As part of the exploratory analysis, marketing measurement teams have to frame outcomes that marketing can be reasonably tasked to drive, like “Appointments Booked”, but also draw a straight line to unit economics that CFOs care about, like “Appointments Completed”.

The M-Squared team had several data sets to assess and synthesize. These datasets included media investment and delivery data across a diverse mix of channels and tactics going back 2 years. The media channels included Google Search (brand and non-brand), Facebook, CTV, and Direct Mail. The data analyzed also included scheduled appointments and completed appointments as the dependent variables. More than 60 Jefferson Dental offices throughout Texas.

As a marketer, the dream is to be able to predict what drives consumers
- Cale Pritchett


 

The Approach

These large and diverse datasets needed to be processed and transformed to build the Analytics plan.

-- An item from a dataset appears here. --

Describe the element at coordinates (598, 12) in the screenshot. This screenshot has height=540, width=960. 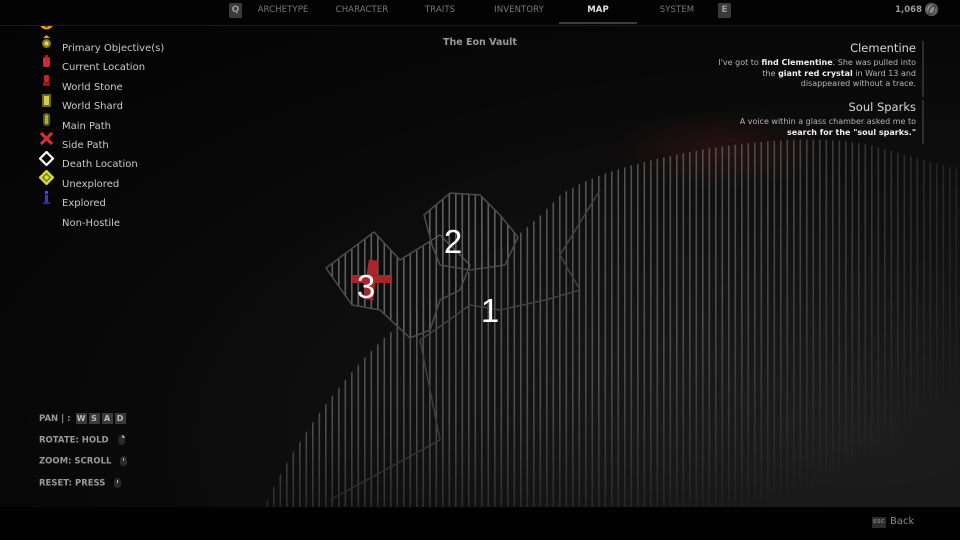
I see `tab-map: MAP` at that location.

The analytics plan developed as part of a structured Advanced Attribution Audit was designed to address the questions inspired by the business and entailed:

  • Data Harmonization: Collection of the historical data (1.5 years) on appointments, revenue, and media which was reviewed and processed as per modeling needs.

  • Preliminary Analysis:  Performing trend analysis, correlations, and a basic MMM to understand the fit of individual variables driving appointments and revenue.

  • Media Mix Modeling: Running 1000’s of iterations and 100’s of tranches for the different segments to come up with the best-fit models explaining the drivers of appointments across new and existing patient groups.

  • Triangulation: Using the MMM decomps, did a triangulation exercise to understand the impact of media and the value it brings in driving appointment bookings and completed appointments.

 

The Marketing Accounting Framework (MAF) was oriented around incremental scheduled appointments, completed appointments, and production (revenue) driven by media for new and existing patient cohorts. This was distilled into incremental ROAS (iROAS) by media channel/platform. This was a 4 P&L structure - meaning 4 different models were built - one for each of the appointment and customer types.

Learn about Marketing Accounting Frameworks with this short course from M-Squared:

 

 

The Results

  1. Media drives incremental impact/revenue - nearly 5.8% of booked appointments on an incremental basis with a ROAS of almost 1.60 and 4.6% of completed appointments on an incremental basis with a ROAS of almost 1.50.

  2. GA and ad platform reporting overstate media contribution by many multiples. The JDO team’s hunch was right that they were probably overspending - in part based on platform and GA reporting not accurately capturing impact.

  3. Media contributes to both new and existing patient appointment booking - which is important in understanding the holistic value of media - and how it contributes to LTV.

 

Overall, the insights suggested there was a growth opportunity within the existing budget based on making some investment shifts to higher-performing (based on incremental appointments) media tactics. There also appeared to be an opportunity to tighten and validate some of the model insights through incrementality testing geospatial analysis. 

 

 

The Conclusion

The model outputs created a set of initial recommendations, and validated what the JDO marketing team’s “gut was telling them” but also raised a number of hypotheses that would need to be tested. These tests will serve to validate and/or further refine the models and in the shorter term can be used to update iROAS numbers to ensure a high degree of confidence before looking to scale many of the recommended investment shifts. As Jefferson Dental continues down the path of test-learn-grow M-Squared will continue to fine-tune the models to improve their fit and outputs. Along the way, the team will continue to find questions, form hypotheses, and test them in the market. Growth is always an ongoing and iterative process.